Records supplied:
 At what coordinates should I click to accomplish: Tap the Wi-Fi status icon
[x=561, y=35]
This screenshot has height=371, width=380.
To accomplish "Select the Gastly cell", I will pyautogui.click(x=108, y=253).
* * *
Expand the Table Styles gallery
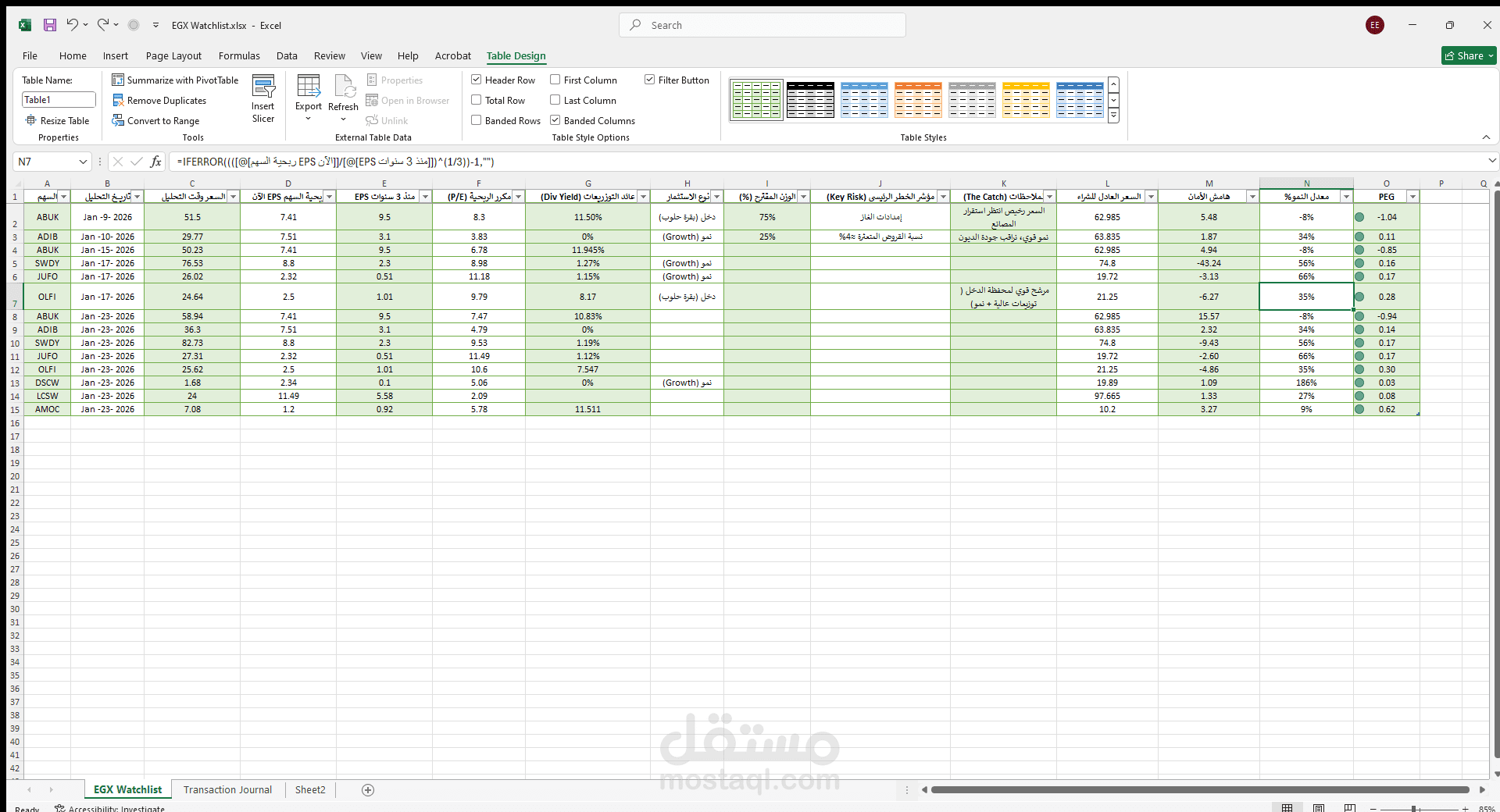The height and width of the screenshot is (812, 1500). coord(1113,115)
---
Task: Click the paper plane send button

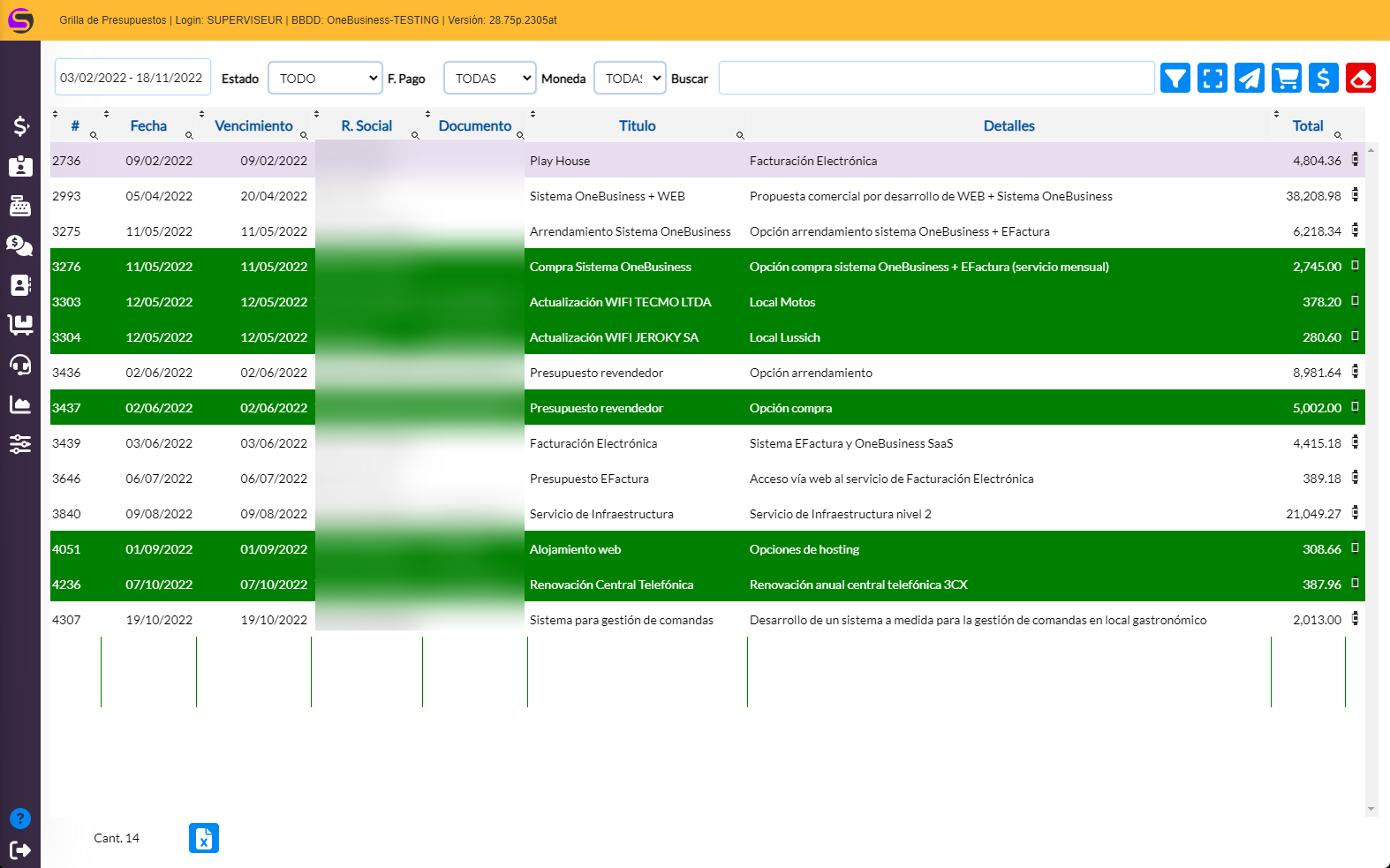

What to produce: Collect every line in the material above that contains the word "accomplish", treating uppercase and lowercase as different.

Answer to the exercise:
 At what coordinates should I click to accomplish: Tap the Wi-Fi status icon
To accomplish "Select the Gastly cell", I will pyautogui.click(x=108, y=253).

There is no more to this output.